Sanchez does not support
Former Trustees’ argument that it would be improper for Beneficiary to
experience a limited “double recovery” against different parties for
different harms. Nor do the other cases relied upon by Former Trustees
support this conclusion; these cases equally support the conclusion that one
may not enjoy inflated recovery for the same injury. (Response, p. 17; see
Fuller v. Capitol Sky Park (1975) 46 Cal.App.3d 727, 732 (“compensatory”
damages are “intended and calculated to make the injured person whole, not to
reward him or enrich him over and above his loss; it is this intendment which
gives rise to the principle of no double recovery”); Jaramillo v. State of
California (1978) 81 Cal.App.3d 968, 970-71 (concluding negligent
plaintiff's recovery of "damages attributable to his own negligenc
would "violate the prohibition against double recovery.”)) Finally, it
bears repeating that the offset credit theory is not really a “theory of
recovery” of damages at all—merely an equitable addition to, or consequence of,
the market value offset to the Trust’s recovery for the harm caused by Former
Trustees.
In reality, the
offset credit theory is the best way to address double recovery issues in this
case.
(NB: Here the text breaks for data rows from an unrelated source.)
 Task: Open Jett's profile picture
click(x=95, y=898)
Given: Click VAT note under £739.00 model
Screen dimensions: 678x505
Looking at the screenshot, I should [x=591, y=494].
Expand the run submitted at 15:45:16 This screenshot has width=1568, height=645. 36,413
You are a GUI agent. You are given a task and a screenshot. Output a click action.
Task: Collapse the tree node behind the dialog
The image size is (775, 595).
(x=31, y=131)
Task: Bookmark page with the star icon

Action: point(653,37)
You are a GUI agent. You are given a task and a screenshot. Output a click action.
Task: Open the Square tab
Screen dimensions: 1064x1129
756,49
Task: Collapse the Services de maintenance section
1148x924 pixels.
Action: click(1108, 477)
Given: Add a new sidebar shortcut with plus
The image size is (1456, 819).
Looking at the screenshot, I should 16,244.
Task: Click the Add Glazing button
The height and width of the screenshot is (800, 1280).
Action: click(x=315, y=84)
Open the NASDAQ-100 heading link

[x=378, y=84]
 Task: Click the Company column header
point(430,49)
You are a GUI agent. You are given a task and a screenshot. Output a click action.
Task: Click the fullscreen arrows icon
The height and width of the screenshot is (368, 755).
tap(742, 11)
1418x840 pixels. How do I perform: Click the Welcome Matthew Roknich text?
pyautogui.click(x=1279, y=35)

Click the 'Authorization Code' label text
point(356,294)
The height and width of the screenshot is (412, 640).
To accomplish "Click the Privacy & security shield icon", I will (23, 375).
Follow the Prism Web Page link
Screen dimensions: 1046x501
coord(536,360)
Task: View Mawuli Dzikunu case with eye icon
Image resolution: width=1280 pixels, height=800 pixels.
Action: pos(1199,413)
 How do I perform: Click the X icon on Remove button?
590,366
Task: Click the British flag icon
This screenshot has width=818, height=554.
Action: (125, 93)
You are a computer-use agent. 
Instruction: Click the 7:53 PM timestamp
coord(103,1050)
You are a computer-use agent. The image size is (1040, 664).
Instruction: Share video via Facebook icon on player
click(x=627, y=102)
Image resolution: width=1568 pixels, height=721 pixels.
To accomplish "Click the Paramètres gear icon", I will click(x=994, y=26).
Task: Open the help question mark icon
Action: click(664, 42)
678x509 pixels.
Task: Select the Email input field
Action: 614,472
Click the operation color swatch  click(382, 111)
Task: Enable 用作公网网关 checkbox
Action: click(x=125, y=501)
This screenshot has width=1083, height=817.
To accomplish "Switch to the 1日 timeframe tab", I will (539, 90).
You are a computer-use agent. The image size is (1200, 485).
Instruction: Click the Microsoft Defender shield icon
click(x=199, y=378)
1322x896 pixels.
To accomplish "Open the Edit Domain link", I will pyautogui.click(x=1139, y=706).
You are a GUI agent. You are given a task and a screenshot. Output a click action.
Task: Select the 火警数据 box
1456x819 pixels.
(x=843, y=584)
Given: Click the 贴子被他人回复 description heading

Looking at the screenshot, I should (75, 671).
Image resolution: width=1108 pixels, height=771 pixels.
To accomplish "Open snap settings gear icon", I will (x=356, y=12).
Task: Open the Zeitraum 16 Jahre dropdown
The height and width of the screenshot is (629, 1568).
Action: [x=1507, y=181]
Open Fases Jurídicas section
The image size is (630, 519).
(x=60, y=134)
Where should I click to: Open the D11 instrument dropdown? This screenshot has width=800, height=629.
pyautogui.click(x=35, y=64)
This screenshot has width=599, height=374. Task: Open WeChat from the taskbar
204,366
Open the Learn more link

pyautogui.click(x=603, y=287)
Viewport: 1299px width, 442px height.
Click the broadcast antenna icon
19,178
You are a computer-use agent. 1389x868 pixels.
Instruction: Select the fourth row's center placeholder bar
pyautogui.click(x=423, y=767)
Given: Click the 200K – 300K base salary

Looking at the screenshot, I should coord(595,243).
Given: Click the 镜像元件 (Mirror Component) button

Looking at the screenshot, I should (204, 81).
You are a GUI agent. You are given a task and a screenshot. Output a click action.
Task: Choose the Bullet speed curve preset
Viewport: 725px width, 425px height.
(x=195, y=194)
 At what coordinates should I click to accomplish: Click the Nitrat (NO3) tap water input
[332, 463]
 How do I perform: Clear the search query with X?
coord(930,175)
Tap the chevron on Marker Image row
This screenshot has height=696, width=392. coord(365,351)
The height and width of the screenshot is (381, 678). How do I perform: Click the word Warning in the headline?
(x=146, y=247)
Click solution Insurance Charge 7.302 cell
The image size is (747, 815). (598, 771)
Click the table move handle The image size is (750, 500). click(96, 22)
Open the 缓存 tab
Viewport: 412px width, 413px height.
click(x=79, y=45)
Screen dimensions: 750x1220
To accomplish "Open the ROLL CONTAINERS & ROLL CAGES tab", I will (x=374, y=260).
The Trust has already recovered the
Property, which has been improved using loaned funds. Due to concerns about
double recovery where Beneficiary is seeking damages for gross negligence in
approving the sale of the Property, the Court concluded the current value of
Tower Grove would be used as an offset, reducing damages owed by the Former
Trustees (if any). But there is no dispute that the value of Tower Grove was affected
by Dickens’ improvements to Tower Grove using loaned funds (though there may
have been other effects on its value). Reducing the Trust’s damages by the
improved value of the Property would be inequitable where its current value is
on some level the product of the Trust’s investments.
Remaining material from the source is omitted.